(Short task) Rescale the entries from the start through the line containing "I will coord(582,495)." by rewriting them in full, requests included, with every coordinate in the answers multiplied by 1.7 and rounded to the nearest whole number, halves rounded up. Include only those lines.

[Click-target data]

+===+

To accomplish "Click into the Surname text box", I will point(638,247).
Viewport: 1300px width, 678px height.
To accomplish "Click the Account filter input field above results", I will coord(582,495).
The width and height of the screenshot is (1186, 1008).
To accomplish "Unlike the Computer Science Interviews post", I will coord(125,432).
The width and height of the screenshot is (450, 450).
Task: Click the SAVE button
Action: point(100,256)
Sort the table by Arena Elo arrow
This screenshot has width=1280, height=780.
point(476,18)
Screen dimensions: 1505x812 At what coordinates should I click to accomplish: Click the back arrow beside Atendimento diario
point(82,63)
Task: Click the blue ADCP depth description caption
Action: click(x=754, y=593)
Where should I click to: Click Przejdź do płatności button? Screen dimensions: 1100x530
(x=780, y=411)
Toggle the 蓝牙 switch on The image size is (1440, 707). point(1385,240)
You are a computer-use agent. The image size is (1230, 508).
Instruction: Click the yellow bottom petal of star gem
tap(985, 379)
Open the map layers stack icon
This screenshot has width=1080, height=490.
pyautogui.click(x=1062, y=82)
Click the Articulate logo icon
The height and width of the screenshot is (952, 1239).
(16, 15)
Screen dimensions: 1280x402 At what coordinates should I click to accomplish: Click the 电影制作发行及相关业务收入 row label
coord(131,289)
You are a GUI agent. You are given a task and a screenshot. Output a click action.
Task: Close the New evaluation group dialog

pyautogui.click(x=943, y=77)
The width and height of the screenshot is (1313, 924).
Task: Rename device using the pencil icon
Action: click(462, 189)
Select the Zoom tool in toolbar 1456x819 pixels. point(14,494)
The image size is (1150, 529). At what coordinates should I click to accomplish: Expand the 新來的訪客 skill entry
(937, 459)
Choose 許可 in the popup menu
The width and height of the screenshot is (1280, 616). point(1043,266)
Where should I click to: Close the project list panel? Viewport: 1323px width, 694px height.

+===+

(Written solution)
To accomplish "Click into the Surname text box", I will point(1085,420).
Viewport: 1300px width, 678px height.
To accomplish "Click the Account filter input field above results", I will coord(989,842).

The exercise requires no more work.